Watch Chinese astronauts light a match on Tiangong space station (video)_6516f09e47c4f.jpeg

China’s Shenzhou 16 astronauts conducted an eye-raising experiment in space involving open flames aboard the Tiangong space station.

Astronauts Gui Haichao and Zhu Yangzhu lit a candle during a live lecture broadcast from China’s Tiangong space station on Sept. 21 to demonstrate how flames burn in microgravity. Strikingly, the flames appear nearly spherical, rather than the teardrop-shaped flames we’re familiar with back on Earth.

Lit candles on Earth produce flames shaped through buoyancy-driven convection, with hot air rising and cold air descending. That combustion convection current is weak in the microgravity environment of low Earth orbit, however. This means flames diffuse in all directions, resulting in spherical fireballs.

Related: Fire-in-space experiment could soon make its way to the moon

Astronauts Gui Haichao and Zhu Yangzhu light a candle aboard the Tiangong Space Station during a live lecture on Sept. 21, 2023. (Image credit: CCTV)

The livestreamed lecture was the fourth so-called “Tiangong classroom” hosted on China’s space station. The astronauts interacted with students in five classrooms across China, demonstrating a number of microgravity phenomena.
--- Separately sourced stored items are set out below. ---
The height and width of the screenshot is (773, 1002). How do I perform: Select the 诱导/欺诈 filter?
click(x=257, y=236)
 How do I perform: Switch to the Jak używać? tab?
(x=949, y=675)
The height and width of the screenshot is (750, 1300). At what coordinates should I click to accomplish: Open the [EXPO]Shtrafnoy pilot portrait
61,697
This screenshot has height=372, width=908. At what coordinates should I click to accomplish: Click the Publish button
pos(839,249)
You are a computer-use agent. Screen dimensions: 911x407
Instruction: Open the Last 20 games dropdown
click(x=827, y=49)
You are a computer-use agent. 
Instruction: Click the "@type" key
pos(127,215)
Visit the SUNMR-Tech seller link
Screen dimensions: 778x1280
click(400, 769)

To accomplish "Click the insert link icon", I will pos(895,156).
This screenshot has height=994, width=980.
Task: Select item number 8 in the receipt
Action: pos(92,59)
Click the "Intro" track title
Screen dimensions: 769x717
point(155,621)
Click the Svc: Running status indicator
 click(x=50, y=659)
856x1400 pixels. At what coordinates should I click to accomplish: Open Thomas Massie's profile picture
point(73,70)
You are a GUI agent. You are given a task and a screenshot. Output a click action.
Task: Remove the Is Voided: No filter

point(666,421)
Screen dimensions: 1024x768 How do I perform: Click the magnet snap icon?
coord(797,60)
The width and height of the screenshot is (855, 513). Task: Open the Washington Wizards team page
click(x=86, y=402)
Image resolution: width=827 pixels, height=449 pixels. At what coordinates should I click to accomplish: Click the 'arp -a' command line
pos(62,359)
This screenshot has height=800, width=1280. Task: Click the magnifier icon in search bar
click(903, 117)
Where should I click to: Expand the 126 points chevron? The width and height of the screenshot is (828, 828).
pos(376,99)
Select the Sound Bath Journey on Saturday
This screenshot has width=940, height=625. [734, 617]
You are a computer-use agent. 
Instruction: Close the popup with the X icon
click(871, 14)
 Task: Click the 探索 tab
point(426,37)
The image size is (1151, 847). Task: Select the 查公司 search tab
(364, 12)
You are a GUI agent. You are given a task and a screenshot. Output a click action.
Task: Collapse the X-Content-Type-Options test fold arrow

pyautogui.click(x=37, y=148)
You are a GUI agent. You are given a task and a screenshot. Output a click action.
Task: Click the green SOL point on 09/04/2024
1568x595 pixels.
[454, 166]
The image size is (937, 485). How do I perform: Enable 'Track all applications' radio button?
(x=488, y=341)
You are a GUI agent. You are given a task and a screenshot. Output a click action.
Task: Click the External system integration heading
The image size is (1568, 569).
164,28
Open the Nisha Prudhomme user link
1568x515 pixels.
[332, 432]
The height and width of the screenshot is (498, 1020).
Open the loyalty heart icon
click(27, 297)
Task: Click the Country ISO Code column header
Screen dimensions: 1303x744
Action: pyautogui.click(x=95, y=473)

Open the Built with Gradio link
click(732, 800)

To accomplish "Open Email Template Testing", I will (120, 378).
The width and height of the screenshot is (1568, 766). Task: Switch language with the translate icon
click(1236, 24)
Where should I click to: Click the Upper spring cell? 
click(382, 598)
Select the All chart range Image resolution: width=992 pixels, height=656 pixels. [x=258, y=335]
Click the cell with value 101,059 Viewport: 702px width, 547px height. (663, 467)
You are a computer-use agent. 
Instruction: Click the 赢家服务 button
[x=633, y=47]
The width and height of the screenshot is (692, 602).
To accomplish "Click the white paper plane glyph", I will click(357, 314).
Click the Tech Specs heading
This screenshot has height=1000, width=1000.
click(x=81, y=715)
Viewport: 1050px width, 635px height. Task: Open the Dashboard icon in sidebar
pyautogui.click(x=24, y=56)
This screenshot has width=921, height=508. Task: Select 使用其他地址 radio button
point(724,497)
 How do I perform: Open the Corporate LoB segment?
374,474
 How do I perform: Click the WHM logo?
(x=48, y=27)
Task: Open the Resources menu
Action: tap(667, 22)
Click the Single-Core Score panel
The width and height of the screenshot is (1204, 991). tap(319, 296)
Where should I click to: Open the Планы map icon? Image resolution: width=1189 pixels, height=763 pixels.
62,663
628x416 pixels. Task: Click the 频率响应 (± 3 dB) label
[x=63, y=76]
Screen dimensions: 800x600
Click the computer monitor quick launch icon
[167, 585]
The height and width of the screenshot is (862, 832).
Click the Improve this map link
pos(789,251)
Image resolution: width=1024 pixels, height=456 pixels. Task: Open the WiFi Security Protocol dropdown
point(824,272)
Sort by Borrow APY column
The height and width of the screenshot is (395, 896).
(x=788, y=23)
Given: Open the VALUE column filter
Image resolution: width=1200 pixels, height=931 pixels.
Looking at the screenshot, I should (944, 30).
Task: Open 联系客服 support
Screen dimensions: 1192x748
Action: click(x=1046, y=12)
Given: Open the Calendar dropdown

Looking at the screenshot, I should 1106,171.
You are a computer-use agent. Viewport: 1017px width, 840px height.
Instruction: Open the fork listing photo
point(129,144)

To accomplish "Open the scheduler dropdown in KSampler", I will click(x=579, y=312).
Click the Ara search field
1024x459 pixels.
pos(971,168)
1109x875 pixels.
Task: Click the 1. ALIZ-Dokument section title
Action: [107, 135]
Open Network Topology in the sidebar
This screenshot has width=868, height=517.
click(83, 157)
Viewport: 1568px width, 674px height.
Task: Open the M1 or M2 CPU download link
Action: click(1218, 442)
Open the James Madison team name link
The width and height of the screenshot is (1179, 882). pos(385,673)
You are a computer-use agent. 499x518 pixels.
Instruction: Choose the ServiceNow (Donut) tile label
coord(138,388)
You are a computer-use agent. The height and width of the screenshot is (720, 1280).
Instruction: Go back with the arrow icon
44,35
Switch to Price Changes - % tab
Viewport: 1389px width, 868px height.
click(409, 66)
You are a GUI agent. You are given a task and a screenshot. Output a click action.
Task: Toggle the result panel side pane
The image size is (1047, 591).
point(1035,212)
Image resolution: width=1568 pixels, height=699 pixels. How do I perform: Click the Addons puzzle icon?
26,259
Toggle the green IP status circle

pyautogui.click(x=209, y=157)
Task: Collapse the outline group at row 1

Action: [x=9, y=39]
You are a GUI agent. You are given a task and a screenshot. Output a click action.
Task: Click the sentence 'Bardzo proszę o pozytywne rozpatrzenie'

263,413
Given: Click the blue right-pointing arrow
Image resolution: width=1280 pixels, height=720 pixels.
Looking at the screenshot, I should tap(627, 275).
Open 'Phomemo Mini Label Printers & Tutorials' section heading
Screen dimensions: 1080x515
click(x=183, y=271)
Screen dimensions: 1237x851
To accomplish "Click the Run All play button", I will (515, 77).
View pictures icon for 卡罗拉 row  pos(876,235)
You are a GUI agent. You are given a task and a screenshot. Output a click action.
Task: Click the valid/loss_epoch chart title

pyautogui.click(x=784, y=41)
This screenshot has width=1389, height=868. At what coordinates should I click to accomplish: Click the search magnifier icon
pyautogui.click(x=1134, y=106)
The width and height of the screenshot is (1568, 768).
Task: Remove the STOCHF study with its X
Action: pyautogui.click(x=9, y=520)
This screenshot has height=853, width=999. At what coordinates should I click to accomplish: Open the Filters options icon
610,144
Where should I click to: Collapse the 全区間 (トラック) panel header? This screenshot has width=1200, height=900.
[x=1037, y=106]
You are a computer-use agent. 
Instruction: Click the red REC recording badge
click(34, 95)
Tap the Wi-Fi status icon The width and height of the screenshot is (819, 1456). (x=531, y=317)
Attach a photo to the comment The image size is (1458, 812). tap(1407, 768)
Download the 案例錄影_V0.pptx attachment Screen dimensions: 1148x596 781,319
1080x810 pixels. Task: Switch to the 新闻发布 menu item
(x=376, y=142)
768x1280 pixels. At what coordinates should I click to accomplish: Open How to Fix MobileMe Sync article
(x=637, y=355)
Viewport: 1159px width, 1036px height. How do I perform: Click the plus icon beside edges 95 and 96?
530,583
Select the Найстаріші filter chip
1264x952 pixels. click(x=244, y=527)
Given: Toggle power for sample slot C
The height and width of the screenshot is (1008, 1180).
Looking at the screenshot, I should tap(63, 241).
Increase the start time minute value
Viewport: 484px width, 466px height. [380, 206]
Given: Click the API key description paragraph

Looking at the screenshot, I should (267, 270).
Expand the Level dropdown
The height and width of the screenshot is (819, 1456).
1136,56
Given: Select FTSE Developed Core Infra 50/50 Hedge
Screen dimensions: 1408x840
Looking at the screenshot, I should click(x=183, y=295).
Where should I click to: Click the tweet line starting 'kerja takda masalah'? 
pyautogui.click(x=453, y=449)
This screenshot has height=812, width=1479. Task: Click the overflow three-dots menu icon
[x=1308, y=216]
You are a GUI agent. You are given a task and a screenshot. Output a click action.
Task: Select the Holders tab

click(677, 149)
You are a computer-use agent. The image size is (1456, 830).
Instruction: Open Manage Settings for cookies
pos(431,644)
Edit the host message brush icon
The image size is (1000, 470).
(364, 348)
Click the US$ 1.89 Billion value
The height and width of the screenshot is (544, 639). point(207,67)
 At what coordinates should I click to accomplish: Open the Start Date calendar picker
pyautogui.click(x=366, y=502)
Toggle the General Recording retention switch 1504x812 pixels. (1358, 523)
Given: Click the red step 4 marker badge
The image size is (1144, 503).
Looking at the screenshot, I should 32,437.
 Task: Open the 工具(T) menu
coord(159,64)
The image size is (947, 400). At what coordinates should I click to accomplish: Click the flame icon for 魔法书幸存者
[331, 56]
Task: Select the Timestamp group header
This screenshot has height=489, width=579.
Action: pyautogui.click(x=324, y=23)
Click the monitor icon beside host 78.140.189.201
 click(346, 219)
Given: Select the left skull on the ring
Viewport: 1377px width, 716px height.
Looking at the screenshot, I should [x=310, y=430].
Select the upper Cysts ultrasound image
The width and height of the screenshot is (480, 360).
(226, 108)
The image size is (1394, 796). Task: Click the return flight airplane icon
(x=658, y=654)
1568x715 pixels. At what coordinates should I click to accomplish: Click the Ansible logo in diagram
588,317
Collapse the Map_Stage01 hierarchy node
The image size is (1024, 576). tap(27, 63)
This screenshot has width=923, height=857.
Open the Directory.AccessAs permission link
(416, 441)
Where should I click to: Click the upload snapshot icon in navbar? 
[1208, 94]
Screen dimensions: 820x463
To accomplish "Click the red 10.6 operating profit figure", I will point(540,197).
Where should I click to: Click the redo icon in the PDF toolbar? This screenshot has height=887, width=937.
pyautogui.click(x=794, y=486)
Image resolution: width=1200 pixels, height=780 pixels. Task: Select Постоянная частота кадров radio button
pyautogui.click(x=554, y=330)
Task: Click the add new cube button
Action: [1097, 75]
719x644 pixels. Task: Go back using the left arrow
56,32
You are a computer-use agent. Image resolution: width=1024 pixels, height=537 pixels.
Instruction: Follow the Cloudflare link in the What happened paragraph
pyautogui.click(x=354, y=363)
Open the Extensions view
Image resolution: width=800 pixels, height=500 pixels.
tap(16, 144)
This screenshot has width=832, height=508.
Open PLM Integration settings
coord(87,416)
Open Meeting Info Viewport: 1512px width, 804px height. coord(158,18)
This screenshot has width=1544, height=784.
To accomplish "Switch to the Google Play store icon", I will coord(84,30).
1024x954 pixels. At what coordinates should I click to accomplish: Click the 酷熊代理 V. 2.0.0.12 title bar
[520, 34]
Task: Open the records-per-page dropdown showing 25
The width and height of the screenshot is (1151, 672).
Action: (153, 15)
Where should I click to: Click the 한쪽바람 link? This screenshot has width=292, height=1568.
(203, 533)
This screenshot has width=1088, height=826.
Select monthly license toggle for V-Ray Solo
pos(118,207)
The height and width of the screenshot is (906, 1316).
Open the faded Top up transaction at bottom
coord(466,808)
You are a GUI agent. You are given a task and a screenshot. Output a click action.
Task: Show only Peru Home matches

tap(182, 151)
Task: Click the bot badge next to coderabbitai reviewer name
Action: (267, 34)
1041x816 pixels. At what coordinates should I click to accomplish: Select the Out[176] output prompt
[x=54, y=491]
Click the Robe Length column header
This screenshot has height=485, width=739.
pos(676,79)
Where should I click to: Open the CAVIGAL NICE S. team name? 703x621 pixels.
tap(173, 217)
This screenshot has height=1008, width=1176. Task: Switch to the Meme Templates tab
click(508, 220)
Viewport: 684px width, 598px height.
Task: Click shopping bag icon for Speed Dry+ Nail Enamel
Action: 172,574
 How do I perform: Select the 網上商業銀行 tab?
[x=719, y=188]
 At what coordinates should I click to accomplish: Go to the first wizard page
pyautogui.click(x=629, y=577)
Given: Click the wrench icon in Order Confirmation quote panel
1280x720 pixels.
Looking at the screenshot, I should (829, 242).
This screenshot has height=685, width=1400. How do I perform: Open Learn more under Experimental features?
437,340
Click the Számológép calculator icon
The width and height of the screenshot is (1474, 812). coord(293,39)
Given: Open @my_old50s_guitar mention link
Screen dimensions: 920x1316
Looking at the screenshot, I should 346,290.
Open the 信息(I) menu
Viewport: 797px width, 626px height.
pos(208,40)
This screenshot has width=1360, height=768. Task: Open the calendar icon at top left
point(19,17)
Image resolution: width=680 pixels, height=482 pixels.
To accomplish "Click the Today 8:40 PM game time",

As with previous classrooms, the astronauts demonstrated that many physical processes behave differently than they do on Earth.

However the candle experiment — in which Gui strikes a match to produce an open flame to light the candle — would likely be met by surprise by International Space Station participants, who have strict rules regarding flammable materials and open flames.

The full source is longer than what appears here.